The deportation of the Crimean Tatars, which began shortly after the liberation of Crimea from the Nazi occupation, was the most devastating wave of deportation from the peninsula. It was ordered by Lavrentiy Beria acting on behalf of Joseph Stalin. In just three days, from May 18-20, 1944, over 180,000 Crimean Tatars were deported to Soviet Central Asia.

According to official documents, the deportation was intended as a punishment for the Crimean Tatars who had collaborated with the Germans during the occupation of Crimea. However, most collaborators had been either taken to Germany by the occupational authorities or liquidated by the NKVD prior to the deportation. Some of the alleged collaborators actually served in the Red Army and helped liberate Crimea from the Nazis.

The deportation resulted in the deaths of 8,000 Crimean Tatars during the transfer. Tens of thousands subsequently died in exile due to the harsh conditions in Central Asia. According to different estimates, 34,000 to nearly 110,000 Crimean Tatars (between 18% and 46% of their total population) fell victim to the deportation.
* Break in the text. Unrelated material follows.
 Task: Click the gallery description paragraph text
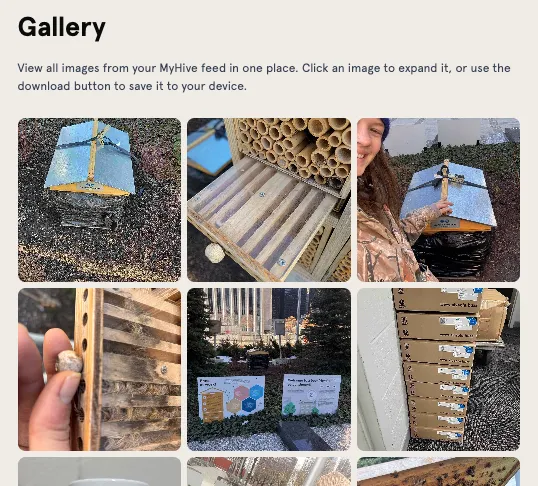coord(264,77)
Following Joseph Stalin’s death, Nikita Khrushchev condemned the deportation of the Crimean Tatars and other ethnic groups, but did not allow the Crimean Tatars to return, despite lifting the ban on returning for other deported peoples. They were forced to stay in Central Asia until the late 1980s, when 260,000 Crimean Tatars finally returned to Crimea after a 45-year exile.

In 1989, the Supreme Council of Crimea officially condemned the deportation as a crime; since then, it has also been recognized as a genocide by Ukraine and a few other countries. However, neither the Soviet Union nor the Russian Federation (as its successor state) provided reparations, compensated the families that had suffered from the deportation for lost property, or made sure that those responsible for the forced resettlement were punished.

In 1994, the Supreme Council of the Autonomous Republic of Crimea declared March 18, the anniversary of the day when the deportation of Crimean Tatars began, as the Day of Remembrance of the Victims of the Deportation of the Peoples of Crimea. It is marked by solemn remembrance ceremonies held in Crimea and in the rest of Ukraine.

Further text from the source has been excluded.